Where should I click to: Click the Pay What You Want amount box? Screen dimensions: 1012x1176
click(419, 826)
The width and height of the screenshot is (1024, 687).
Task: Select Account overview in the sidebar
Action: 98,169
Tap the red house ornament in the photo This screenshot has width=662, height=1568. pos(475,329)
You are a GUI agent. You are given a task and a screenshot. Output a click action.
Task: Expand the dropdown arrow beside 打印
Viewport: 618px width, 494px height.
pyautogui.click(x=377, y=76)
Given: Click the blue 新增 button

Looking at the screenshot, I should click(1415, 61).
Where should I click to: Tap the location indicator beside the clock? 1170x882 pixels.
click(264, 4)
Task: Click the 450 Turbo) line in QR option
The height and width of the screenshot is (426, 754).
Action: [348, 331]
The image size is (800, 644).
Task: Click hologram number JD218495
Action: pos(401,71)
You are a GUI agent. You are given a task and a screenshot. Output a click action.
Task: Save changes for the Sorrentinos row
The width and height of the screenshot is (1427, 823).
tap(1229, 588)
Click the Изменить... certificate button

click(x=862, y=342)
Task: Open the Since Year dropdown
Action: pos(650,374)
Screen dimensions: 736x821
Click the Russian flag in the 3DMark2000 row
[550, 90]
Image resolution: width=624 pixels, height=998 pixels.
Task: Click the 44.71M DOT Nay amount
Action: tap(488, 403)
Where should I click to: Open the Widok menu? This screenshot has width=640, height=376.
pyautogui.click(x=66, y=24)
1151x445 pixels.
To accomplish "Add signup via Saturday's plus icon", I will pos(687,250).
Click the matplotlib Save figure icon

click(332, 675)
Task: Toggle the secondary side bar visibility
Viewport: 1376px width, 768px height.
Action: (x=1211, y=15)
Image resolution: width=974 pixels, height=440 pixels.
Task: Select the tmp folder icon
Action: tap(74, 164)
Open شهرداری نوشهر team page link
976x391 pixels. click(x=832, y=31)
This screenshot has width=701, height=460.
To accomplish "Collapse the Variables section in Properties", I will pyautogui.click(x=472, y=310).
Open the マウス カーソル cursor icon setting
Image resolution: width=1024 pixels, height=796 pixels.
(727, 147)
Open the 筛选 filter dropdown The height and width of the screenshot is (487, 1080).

Problem statement
Transcribe every record above exactly.

Response to the exercise
Where should I click to: Click the Pay What You Want amount box? Screen dimensions: 1012x1176
click(419, 826)
The width and height of the screenshot is (1024, 687).
Task: Select Account overview in the sidebar
Action: 98,169
Tap the red house ornament in the photo This screenshot has width=662, height=1568. pos(475,329)
You are a GUI agent. You are given a task and a screenshot. Output a click action.
Task: Expand the dropdown arrow beside 打印
Viewport: 618px width, 494px height.
pyautogui.click(x=377, y=76)
Given: Click the blue 新增 button

Looking at the screenshot, I should click(1415, 61).
Where should I click to: Tap the location indicator beside the clock? 1170x882 pixels.
click(264, 4)
Task: Click the 450 Turbo) line in QR option
The height and width of the screenshot is (426, 754).
Action: [348, 331]
The image size is (800, 644).
Task: Click hologram number JD218495
Action: pos(401,71)
You are a GUI agent. You are given a task and a screenshot. Output a click action.
Task: Save changes for the Sorrentinos row
The width and height of the screenshot is (1427, 823).
tap(1229, 588)
Click the Изменить... certificate button

click(x=862, y=342)
Task: Open the Since Year dropdown
Action: pos(650,374)
Screen dimensions: 736x821
Click the Russian flag in the 3DMark2000 row
[550, 90]
Image resolution: width=624 pixels, height=998 pixels.
Task: Click the 44.71M DOT Nay amount
Action: tap(488, 403)
Where should I click to: Open the Widok menu? This screenshot has width=640, height=376.
pyautogui.click(x=66, y=24)
1151x445 pixels.
To accomplish "Add signup via Saturday's plus icon", I will pos(687,250).
Click the matplotlib Save figure icon

click(332, 675)
Task: Toggle the secondary side bar visibility
Viewport: 1376px width, 768px height.
Action: (x=1211, y=15)
Image resolution: width=974 pixels, height=440 pixels.
Task: Select the tmp folder icon
Action: tap(74, 164)
Open شهرداری نوشهر team page link
976x391 pixels. click(x=832, y=31)
This screenshot has width=701, height=460.
To accomplish "Collapse the Variables section in Properties", I will pyautogui.click(x=472, y=310).
Open the マウス カーソル cursor icon setting
Image resolution: width=1024 pixels, height=796 pixels.
(727, 147)
Open the 筛选 filter dropdown The height and width of the screenshot is (487, 1080).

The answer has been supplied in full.